§ EXERCISE AIM: Within the records below is a range that opens at the line with "Given: Select row 14 header" and closes at the line with "Given: Click the 2590,00 label on price axis". Return that range word for word, both ends included, and only that range.

Stored records:
§ §
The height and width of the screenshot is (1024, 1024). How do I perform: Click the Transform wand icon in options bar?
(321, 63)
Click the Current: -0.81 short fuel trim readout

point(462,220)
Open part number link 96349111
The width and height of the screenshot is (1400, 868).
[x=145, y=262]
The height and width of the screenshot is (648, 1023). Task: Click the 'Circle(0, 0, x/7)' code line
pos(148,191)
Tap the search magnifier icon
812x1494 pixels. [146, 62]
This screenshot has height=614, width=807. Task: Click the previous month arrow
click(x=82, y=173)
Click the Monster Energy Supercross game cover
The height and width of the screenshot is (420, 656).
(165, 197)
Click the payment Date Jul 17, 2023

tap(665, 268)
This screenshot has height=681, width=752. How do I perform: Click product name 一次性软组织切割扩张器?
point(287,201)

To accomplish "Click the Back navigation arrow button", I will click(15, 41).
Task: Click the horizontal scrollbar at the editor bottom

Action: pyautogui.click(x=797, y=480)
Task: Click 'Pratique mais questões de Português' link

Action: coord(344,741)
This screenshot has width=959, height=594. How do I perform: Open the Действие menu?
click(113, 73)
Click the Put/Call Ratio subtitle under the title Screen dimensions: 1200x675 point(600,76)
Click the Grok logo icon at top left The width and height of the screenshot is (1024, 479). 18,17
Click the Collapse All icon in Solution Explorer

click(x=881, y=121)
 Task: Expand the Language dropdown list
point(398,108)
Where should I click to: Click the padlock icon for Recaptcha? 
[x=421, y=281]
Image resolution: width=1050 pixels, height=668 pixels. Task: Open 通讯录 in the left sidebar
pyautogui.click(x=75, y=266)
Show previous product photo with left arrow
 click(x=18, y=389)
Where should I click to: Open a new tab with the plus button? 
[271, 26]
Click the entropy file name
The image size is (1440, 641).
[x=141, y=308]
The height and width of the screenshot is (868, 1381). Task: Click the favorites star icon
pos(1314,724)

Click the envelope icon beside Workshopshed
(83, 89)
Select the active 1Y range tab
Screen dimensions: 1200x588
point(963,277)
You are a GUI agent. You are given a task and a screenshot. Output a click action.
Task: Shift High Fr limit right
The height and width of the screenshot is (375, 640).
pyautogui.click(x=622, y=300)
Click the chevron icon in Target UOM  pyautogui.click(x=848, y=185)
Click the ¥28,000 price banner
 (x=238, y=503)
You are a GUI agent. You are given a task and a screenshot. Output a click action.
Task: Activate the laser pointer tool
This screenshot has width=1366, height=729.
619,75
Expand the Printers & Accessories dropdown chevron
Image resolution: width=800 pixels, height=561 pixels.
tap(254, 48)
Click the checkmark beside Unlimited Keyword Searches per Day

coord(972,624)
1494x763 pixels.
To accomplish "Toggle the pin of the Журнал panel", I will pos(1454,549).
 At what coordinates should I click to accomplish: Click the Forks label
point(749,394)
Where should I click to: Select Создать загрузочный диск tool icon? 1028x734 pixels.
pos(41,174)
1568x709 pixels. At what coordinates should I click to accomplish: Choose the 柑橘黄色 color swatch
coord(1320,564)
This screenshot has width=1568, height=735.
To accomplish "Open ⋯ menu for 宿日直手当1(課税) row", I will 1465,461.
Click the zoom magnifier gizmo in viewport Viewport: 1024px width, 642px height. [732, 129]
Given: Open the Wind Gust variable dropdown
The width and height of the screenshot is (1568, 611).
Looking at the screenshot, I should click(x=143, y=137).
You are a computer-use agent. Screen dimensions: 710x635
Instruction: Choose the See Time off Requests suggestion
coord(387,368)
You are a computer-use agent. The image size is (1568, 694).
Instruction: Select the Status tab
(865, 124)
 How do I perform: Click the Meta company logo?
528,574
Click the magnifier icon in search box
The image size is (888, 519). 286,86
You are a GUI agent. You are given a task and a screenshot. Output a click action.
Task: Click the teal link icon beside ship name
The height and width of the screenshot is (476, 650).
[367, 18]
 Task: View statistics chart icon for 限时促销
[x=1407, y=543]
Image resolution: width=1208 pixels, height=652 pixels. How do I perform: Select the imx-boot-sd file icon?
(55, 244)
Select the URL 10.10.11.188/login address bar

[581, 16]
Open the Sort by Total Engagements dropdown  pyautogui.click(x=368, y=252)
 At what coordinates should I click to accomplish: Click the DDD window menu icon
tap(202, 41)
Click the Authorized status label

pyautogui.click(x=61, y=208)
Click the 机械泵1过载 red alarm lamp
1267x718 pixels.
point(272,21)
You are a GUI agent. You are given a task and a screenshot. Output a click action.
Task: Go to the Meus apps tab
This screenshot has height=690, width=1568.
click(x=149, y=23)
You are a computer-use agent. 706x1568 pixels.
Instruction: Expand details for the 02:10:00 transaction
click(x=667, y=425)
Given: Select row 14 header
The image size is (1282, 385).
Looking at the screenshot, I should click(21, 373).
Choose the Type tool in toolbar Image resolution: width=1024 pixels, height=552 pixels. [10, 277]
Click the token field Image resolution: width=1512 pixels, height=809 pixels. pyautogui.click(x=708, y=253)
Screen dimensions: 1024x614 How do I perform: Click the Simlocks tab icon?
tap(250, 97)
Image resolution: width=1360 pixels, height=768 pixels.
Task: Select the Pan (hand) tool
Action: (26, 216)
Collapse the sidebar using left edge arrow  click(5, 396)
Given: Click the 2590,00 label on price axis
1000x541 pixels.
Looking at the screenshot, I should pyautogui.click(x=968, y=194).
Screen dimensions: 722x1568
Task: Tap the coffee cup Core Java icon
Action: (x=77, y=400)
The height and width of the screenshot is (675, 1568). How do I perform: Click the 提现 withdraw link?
§ §
§ RESPONSE AREA:
Given: Select row 14 header
The image size is (1282, 385).
Looking at the screenshot, I should click(21, 373).
Choose the Type tool in toolbar Image resolution: width=1024 pixels, height=552 pixels. [10, 277]
Click the token field Image resolution: width=1512 pixels, height=809 pixels. pyautogui.click(x=708, y=253)
Screen dimensions: 1024x614 How do I perform: Click the Simlocks tab icon?
tap(250, 97)
Image resolution: width=1360 pixels, height=768 pixels.
Task: Select the Pan (hand) tool
Action: (26, 216)
Collapse the sidebar using left edge arrow  click(5, 396)
Given: Click the 2590,00 label on price axis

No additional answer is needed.